Aimed at the memsahib who ran a household of Indian servants and spent their life in close proximity to them, Anglo-Indian cookbooks have noted by critics as serving multiple purposes. For Sengupta, “It is obvious that these cookbooks were part of a larger discourse that sought to limit women’s roles to those of wife, mother and homemaker” (2012: 80). Similarly, in their recipes, rather than naturalising foreign cuisine, “they defined Bengali/Indian cuisine in contradistinction to European cuisine, and, in doing so, took positions on the distinction of Western and European cultures as a whole” (80). While I choose to focus my brief exploration of this project’s materials in terms of the continued Othering of India, it is clear that cookbooks are key in exploring many domestic and imperial discourses. It is my hope, then, that the resources collected in this project can provide a useful selection of cookery-book and household manual introductions and conclusions that could be useful as a basis for numerous different projects.
To this end, I have aimed to select texts which provide an overview of cookery book authorship, across both time and space. This project is therefore structured in geographically-based three strands, each arranged in chronological order. To begin, I present a collection of introductory chapters to Anglo-Indian texts aimed at the memsahib. These works, among other things, demonstrate the pervasive nature and differing formulations of the intense racial othering of the Indian domestic servant. In a second tread, I present introductory remarks from Western cookbooks. These extracts are intended as a contrast to the Anglo-Indian texts and have been chosen particularly because they discuss the construction of the English home and English servants. I have also included one American text, to allow an extra avenue of national comparison should it be useful. Interesting conclusions about both class and race differentiation can be drawn from considering these two kinds of cookbooks alongside one another. Finally, I include a brief final pathway of two texts which specifically bridge the geographical gap between England and India. The first is specifically aimed at the returned exile memsahib who seeks to re-create Indian dishes in England, but importantly of course with English servants. The second is an Anglo-Indian cookbook which discusses cooking in India, but which also contains a closing chapter about the re-adjustment to life in England.

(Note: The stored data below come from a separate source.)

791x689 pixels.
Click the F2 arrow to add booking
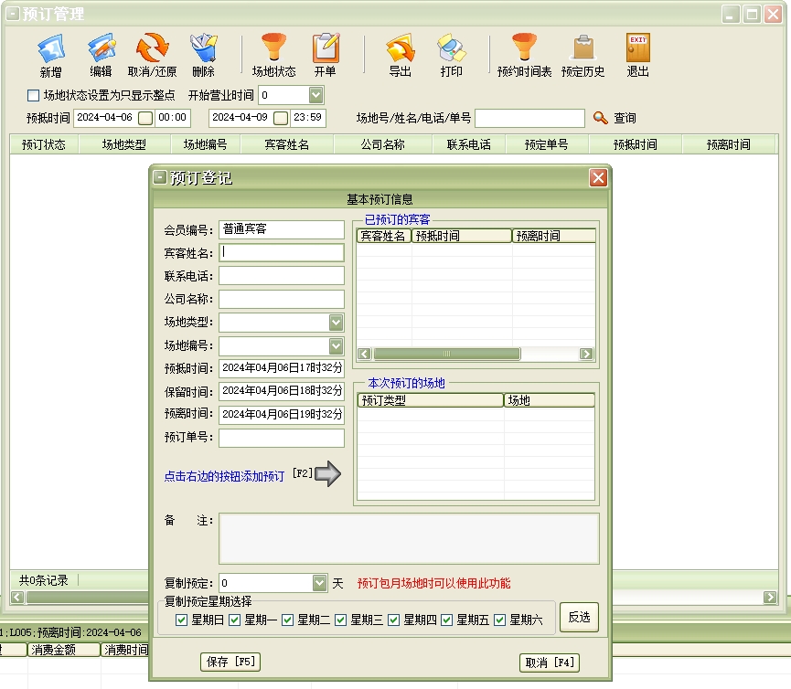[327, 474]
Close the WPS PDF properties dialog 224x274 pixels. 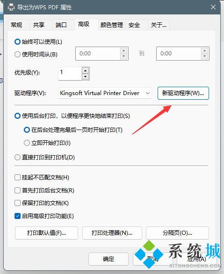(x=213, y=7)
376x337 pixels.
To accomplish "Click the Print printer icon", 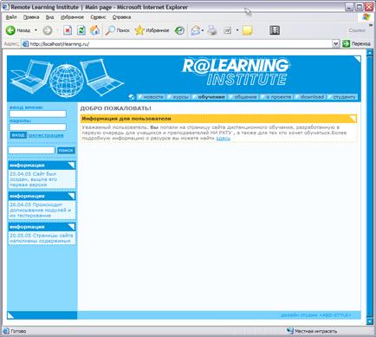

Where possible, I have uploaded only the relevant extracts from these texts to avoid needless searching for the recommended passages. In a few cases, however, this was not possible due to file size and the entire document had to be imported from an outside website. In these cases, please see the details below the PDF viewer for recommended pages.
Sengupta, Jayanta. 2012. Curried Cultures: Globalization, Good, and South Asia. Eds. Krishnendu Ray, Tulasi Srinivas. California: University of California Press.
Zlotnick, Susan. 1996. “Domesticating Imperialism: Curry and Cookbooks in Victorian England”. In Frontiers: A Journal and Women Studies, 16.2/3. Nebraska: University of Nebraska Press.